Colonial Theatre, Pittsfield, MA
November 9, 2011

As published on the Rogovoy Report on November 11, 2011

ad1Anybody who ever thought that Ani DiFranco would have to sacrifice her “I am woman, hear me roar/stick it to the man” attitude for motherhood should have known better. Hasn’t the Righteous Babe proved to us over and over again that nothing–and I mean nothing–is going to stop her from voicing her powerfully crude opinions?

Well, it doesn’t matter now anyway, because anyone who still had their doubts (and guts enough to show their faces) was set straight by the singer-songwriter’s performance at the Colonial Theatre in Pittsfield on Wednesday night.

Massachusetts native Melissa Ferrick prepped an anxious audience for Ani with her high energy, guitar-attacking opening set. Ferrick actually made the perfect companion-performer to a more experienced, world-weary DiFranco. Strutting out in black skinny jeans, tight blue t-shirt, high tops, and a Buddy Holly-inspired fauxhawk, she not only sounded like, but even looked like the punky Ani of ten years ago.

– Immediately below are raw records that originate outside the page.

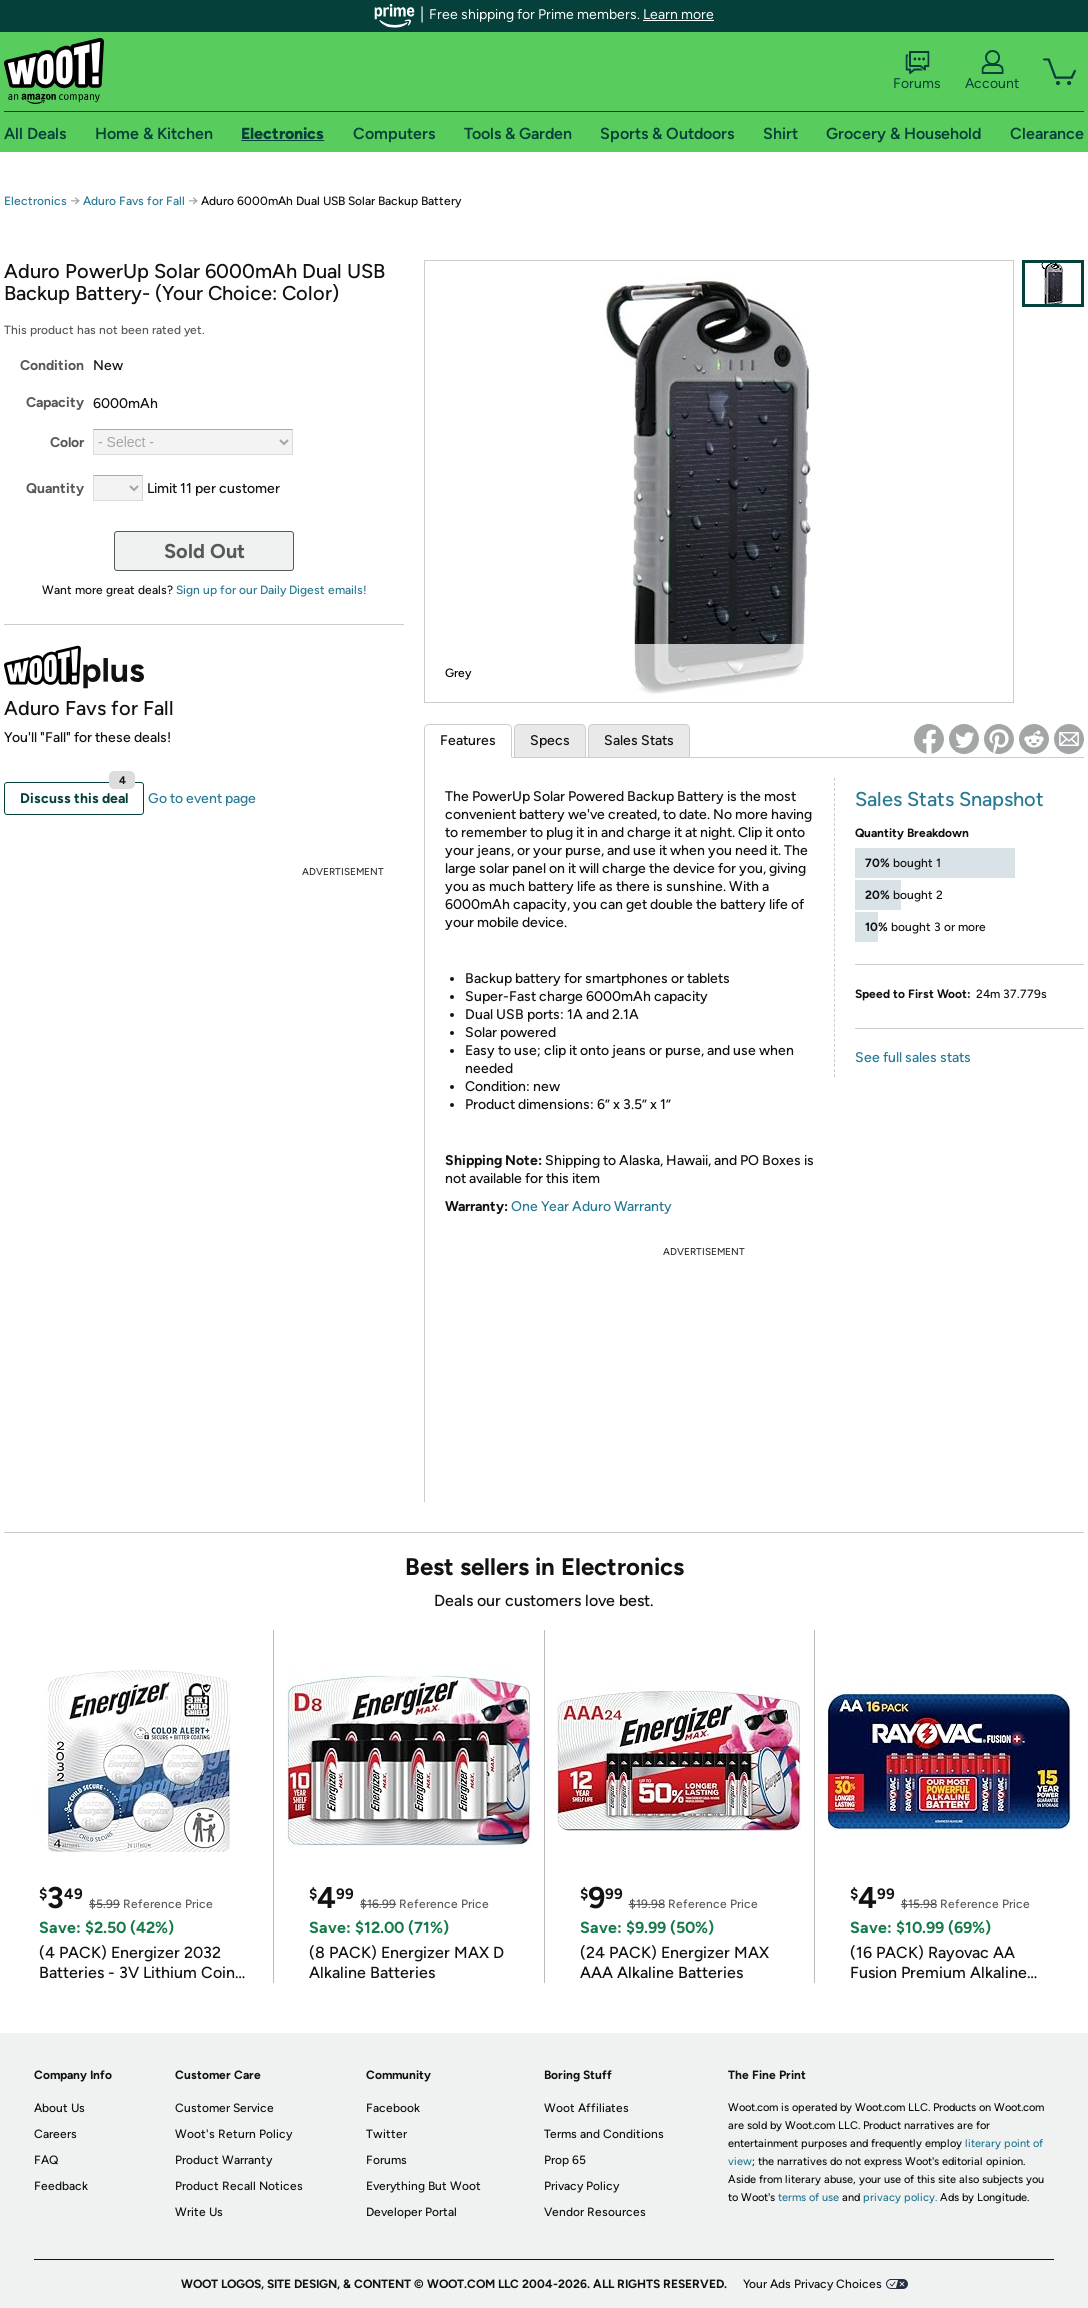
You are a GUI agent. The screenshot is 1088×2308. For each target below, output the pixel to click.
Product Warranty (223, 2160)
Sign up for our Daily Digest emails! (271, 590)
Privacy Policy (581, 2186)
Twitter (386, 2134)
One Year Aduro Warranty (591, 1206)
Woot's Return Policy (233, 2134)
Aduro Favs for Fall (134, 201)
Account (992, 71)
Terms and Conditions (604, 2134)
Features (468, 740)
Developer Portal (411, 2212)
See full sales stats (913, 1057)
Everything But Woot (423, 2186)
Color (67, 442)
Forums (917, 71)
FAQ (46, 2160)
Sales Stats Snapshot (949, 799)
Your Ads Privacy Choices (812, 2284)
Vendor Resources (595, 2212)
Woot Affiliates (586, 2108)
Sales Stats (639, 740)
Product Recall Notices (239, 2186)
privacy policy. (900, 2197)
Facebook (393, 2108)
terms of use (808, 2197)
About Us (59, 2108)
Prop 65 (565, 2160)
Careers (55, 2134)
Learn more (678, 14)
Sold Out (204, 551)
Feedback (61, 2186)
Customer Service (224, 2108)
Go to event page (202, 798)
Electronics (35, 201)
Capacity (55, 402)
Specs (550, 740)
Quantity (55, 488)
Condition (52, 365)
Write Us (199, 2212)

Just coming off a tour promoting her new record, Ferrick was quirky and impulsive, telling embarrassing stories and bouncing all over the stage while spouting out bitter lyrics like “the truth has almost killed me.” She really shined, however, when sharing more intimate songs that showcased her gravely-soft voice, bringing to mind Melissa Etheridge or the Indigo Girls. Ferrick closed her set with one of these numbers, featuring a spontaneous, serene flugelhorn solo that both surprised and delighted.

Speaking of surprise, everyone must have been expecting Ani to come out playing one of her family-based tunes full of love and warmth from her last album, Red Letter Year, because when she took the stage spitting “Anticipate” off of 1994’s Not So Soft, a look of unanticipated excitement was plastered on every face in the house.

The independent folk-rocker hasn’t forgot where she came from. Over the course of the night she played numerous fan-favorites, including “Gravel,” Both Hands,” “Two Little Girls,” and “As Is.”

That is not say that DiFranco hasn’t changed since motherhood. She came out wearing sweats, no makeup, and mussed hair—clearly unconcerned with impressing anyone. And a major chunk of the evening was dedicated to sharing her contented joy of motherhood, both through songs and stories.

“Present Infant,” from Red Letter Year, explored the wondrous feeling of giving life to a tiny human being, and then being responsible for that life. And multiple new songs were clearly inspired by her husband, the love of her life, with lyrics like “Let me know how I can still make you feel like a man…I’m still in love with you.” After so many years of listening to DiFranco sing about deteriorated relationships, asshole exes, and her bi-sexual adventures, it was strange, yet somehow comforting, to hear her sound so settled down.

But the stories…let’s just say they weren’t the typical my-kid-is-cuter-than-your-kid stories. For instance, she shared with the audience that she ”was raising her [daughter] gay, because I know how hard it is for straight people in this world.” Despite this, her daughter has still managed to become obsessed with princesses, to which DiFranco replied, “Fucking Snow White…now she has this policy that Mommy and ‘pretty’ don’t belong in the same room,” and threw her head back in laughter.

So yes, Ani has become a big softy when it comes to her five-year-old daughter. But that’s okay, because she remains just as quick on her feet and sharp with her tongue as ever when it comes to this crazy country and the people ruling it.

Point in case: the little-known track “Subdivision,” which begins with the blunt lyric “white people are so scared of black people,” which DiFranco delivered in an almost nonchalant attitude. Then there were the songs that were inspired by New Orleans, her home for the past eight years. Ani has been a huge advocate for the cleanup of the BP oil spill, and she let her stance be known through her lyrics; the line “the Dude could be FDR by now” seemed to get quite the rise out of the audience. She even strongly encouraged audience members to fill out and send the postcards at her merchandise table encouraging senators to approve the Restore Act.

She ended her set with “Union Song,” a modern version of Pete Seeger’s “Which Side Are You On?” that she described as a “little song to make us strong.” It’s these little songs that have made Ani DiFranco such a force to be reckoned with.

DiFranco and Ferrick closed the night with a duet on “32 Flavors,” fading out while repeating the verse “I am 32 flavors and then some.” An appropriate way to wrap up the evening–and to sum up DiFranco’s life, actually. Two of those new flavors are “wife” and “mother,” but “rocker,” “activist,” “gay advocate,” and “kick-ass woman” remain just as popular as ever.